Looking back from 2025:

I walk everywhere in the city now because traffic is worse than ever. Who needs parking spaces when you can send your driverless car around the block while you do your shopping? And commuting distances have doubled, with vehicle occupants happy to zone out in their pleasure booths, watching movies or working themselves to death, seemingly losing track of time.

The upshot here seems to be that getting more flexibility in parking and commuting is actually a bad thing.

I suppose if the “drive in circles instead of park” problem became bad enough, it could be a real drag. But driving in circles is not free (whether the car is gasoline or electric). And this assumes we all have our own driverless cars that need to idle while we run our errands — a future that seems increasingly unlikely in the age of Uber.

I imagine there are some potential driverless dystopias out there, but let’s get a little more creative. And plausible.
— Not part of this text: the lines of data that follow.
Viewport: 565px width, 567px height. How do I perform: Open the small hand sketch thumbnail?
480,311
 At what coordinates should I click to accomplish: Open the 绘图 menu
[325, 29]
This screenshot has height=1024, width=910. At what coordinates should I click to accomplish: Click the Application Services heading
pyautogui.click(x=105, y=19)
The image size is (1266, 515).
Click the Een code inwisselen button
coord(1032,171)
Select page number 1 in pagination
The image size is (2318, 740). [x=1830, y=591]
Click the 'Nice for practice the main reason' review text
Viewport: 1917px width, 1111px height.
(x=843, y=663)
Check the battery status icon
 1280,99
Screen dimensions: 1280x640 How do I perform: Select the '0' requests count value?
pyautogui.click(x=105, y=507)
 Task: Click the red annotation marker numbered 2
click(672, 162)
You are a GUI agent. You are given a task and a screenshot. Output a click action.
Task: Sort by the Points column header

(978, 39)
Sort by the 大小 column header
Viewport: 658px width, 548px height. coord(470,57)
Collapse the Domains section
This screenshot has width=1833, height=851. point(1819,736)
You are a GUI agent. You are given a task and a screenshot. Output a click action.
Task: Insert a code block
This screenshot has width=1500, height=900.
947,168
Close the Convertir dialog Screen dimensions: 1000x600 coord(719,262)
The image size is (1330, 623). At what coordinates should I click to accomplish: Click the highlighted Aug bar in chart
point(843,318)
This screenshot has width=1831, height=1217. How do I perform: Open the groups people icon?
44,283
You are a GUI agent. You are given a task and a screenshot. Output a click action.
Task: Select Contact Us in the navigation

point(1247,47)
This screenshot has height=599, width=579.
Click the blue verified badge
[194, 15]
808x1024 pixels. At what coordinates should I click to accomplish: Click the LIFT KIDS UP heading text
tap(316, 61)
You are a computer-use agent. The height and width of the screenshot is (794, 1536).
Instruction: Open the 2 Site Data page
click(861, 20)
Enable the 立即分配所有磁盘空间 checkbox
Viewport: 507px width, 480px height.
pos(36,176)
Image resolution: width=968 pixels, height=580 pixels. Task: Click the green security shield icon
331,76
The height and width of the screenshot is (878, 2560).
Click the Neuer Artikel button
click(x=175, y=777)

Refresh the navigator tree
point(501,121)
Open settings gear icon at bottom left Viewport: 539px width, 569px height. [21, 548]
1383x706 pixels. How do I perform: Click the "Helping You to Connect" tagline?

Originally published at www.davidincalifornia.com on October 25, 2015.

Disruption

Autonomous vehicles could shrink U.S. personal auto insurance sector by 60%:

“Autonomous vehicles are poised to completely transform the auto insurance industry, and underlying market forces, including technology enablement, consumer adoption, and regulatory permission, are already aligning to enable mass change,” said Jerry Albright, principal in KPMG’s Actuarial and Insurance Risk practice. “The risk profile of vehicles is changing daily, and the subsequent drop in industry loss costs would reduce the size of the auto insurance market, trigger consolidation in the personal lines space, attract new competitors, and force dramatic operational changes within carriers.”

Originally published at www.davidincalifornia.com on October 23, 2015.

The Autonomous Vehicle Supply Chain

In place of famous Silicon Valley names, a network of established automotive electronics and software suppliers is developing advanced driver-assist systems, connectivity and autonomous features that are customized to OEM specs instead of being hand-me-downs from the consumer electronics industry.

WardsAuto argues that Silicon Valley companies aren’t going to control the driverless car market, both because car manufacturers are on their toes, and because the supply chains are so important and intricate.

I think kind of probably right, but misses the point.

Looking at the mobile phone industry — which is a somewhat analogous — Apple and Google control the operating systems, and Silicon Valley start-ups come up with the cool applications.

The layer in the middle — actually constructing the phones — is controlled by OEMs and suppliers in Asia.

The middle layer is the most commodified and least profitable layer of the value chain, though.


Originally published at www.davidincalifornia.com on October 22, 2015.

Insurance: Part 2

Yesterday I riffed a little bit on what insurance might look like in a driver-less car world.

Today, MarketWatch carries a press release from a report hypothesizing that driver-less cars may kill the auto insurance industry.

Actually, they don’t come out and say that in so many words. Instead, they write:

As the risk of accidents will fall drastically with the advent of autonomous vehicles, the insurance premium to cover that risk too will drop significantly. Nevertheless, original equipment manufacturers (OEMs) and suppliers will increase insurance spend to cover their share of product liability risk, thereby offsetting the shrinkage in consumer-driven insurance revenues.

With OEMs and tier 1 suppliers looking to ensure fool proof product safety, methods to access risk and certify the product will assume greater importance. The traditional method of underwriting that uses historic data will take a back-seat, paving the way for a new breed of underwriters capable of evaluating driving algorithms and assigning a relevant risk priority number.

I think the translation there is that disruption is coming to the auto insurance industry.

As Warren Buffett said:

“If you could come up with anything involved in driving that cut accidents by 30 percent, 40 percent, 50 percent, that would be wonderful,” he said at a conference in March. “But we would not be holding a party at our insurance company.”